• Исходный текст:
··········

Интимный характер первой строфы раскрывается первой строчкой, в которой речь идет о чисто портретной детали — румянце (вспомним цветаевское же «И не краснеть удушливой волной // Слегка соприкоснувшись рукавами»). Но портрет сразу же переводится в общий природно-бытийный план благодаря указанию на масштаб и интенсивность проявления качества — «сильный, как разливы рек»: вода и мир природы вообще выступают в поэзии Цветаевой символом вечности.
Для любовной лирики Цветаевой характерна, как мы помним, трагическая ситуация «разрозненной пары»: «Не суждено, чтобы равный — с равным... Так разминовываемся — мы» («Двое»). Эта трагедия часто воплощается в «поединке своеволий», в любовной битве. К этому ряду принадлежит и лирическая ситуация миниатюры «Жизни».
Во второй строфе начальное риторическое восклицание еще больше обостряет ситуацию, возводя качество непокорности в статус бытийных, универсальныхкачеств. И, что характерно для цветаевских миниатюр, эта завершается чувственно-конкретной зарисовкой, заданной еще одним сравнением — развернутой метафорой: непокорность воплощается в остановленном воображением поэтессы «кинематографическом» кадре (аравийский скакун вырывается — теперь уже навсегда — на волю).
Цветаевское сравнение многомерно. В обеих строфах портретные и психологические качества бунтарки-героини соотносятся с явлениями природного мира: румянец, сильный, как разлив реки; вольнолюбие как у аравийского коня. Цветаева обращается к преданию о вольнолюбивом аравийском коне, не позволяющем обуздать и в крайней ситуации убивающем себя. Чувственно-конкретные фрагменты в рамках миниатюры способствуют тому, что эмоционально-эстетическое воздействие стихотворения достигает удивительной силы.
Одним из главных средств художественной выразительности, одним из условий самобытности поэтического голоса Цветаева считала темп. Своеобразен и темп анализируемой миниатюры. Цветаева здесь не «рвет» слова и фразы. Патетика и экспрессия — результат повторов главной лексической единицы текста — восклицания «не возьмешь...».
Торжественность поэтической дикции в первой строфе подчеркивается синтаксическим и, соответственно, логическим параллелизмом 3-й и 4-й строк (характерный для Цветаевой риторический прием!), а также спецификой использованных глагольных форм. В конце строфы Цветаева вводит в именное сказуемое устаревшую глагольную форму-связку «есмь». В целом первая строфа логически сбалансирована и синтаксически завершена.
Во второй строфе от синтаксической симметрии не остается и следа. Первый стих зеркально повторяет первую строчку предыдущей строфы, создавая тем самым ритмическое ожидание общего повтора интонационного рисунка (читатель ждет, что по законам синтаксического параллелизма вторая строфа повторит синтаксическую схему первой).
Однако выделенное авторским ударением слово «так» во втором стихе строфы резко меняет ритмический рисунок текста и взвинчивает — почти до своеобразной лирической истерики — напряженность интонации. Растянутая пауза после «так», обусловленная форсированием голоса на этом слове, будто предвещает грозовую развязку. Так и происходит: финал стихотворения — самая динамичная его часть. За «предгрозовым» перебоем ритма следует последний (и самый стремительный) фрагмент — поданная как завершающий элемент сравнения сцена гибнущего скакуна-аравийца.

··········

• Данные для анализа:
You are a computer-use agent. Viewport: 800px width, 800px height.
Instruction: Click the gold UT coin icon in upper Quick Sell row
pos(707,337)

··········

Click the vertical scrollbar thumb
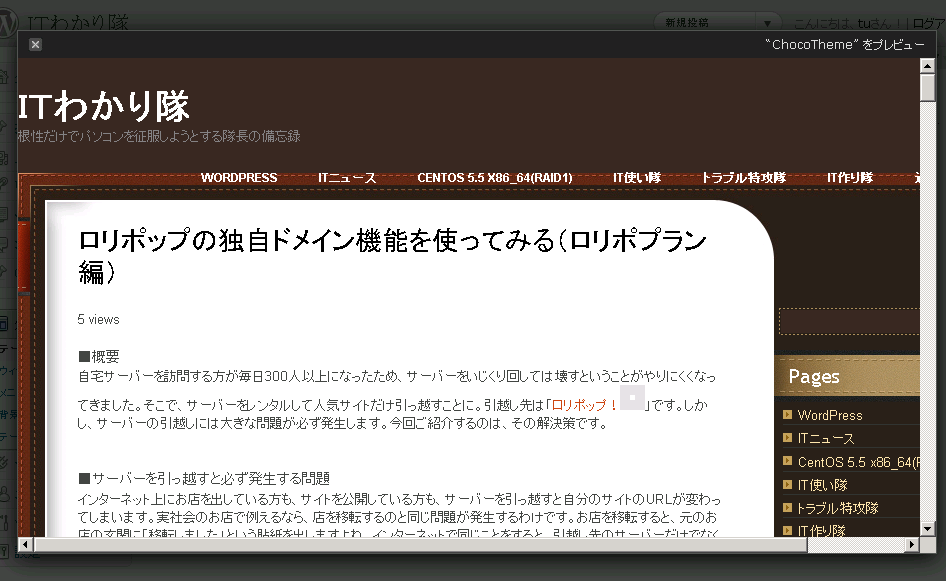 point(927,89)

··········

• Задание:
Перепишите без изменений часть исходного текста: всё от слов «Во второй строфе от» вниз до слов «сцена гибнущего скакуна-аравийца.» включительно.

• Ответ:
Во второй строфе от синтаксической симметрии не остается и следа. Первый стих зеркально повторяет первую строчку предыдущей строфы, создавая тем самым ритмическое ожидание общего повтора интонационного рисунка (читатель ждет, что по законам синтаксического параллелизма вторая строфа повторит синтаксическую схему первой).
Однако выделенное авторским ударением слово «так» во втором стихе строфы резко меняет ритмический рисунок текста и взвинчивает — почти до своеобразной лирической истерики — напряженность интонации. Растянутая пауза после «так», обусловленная форсированием голоса на этом слове, будто предвещает грозовую развязку. Так и происходит: финал стихотворения — самая динамичная его часть. За «предгрозовым» перебоем ритма следует последний (и самый стремительный) фрагмент — поданная как завершающий элемент сравнения сцена гибнущего скакуна-аравийца.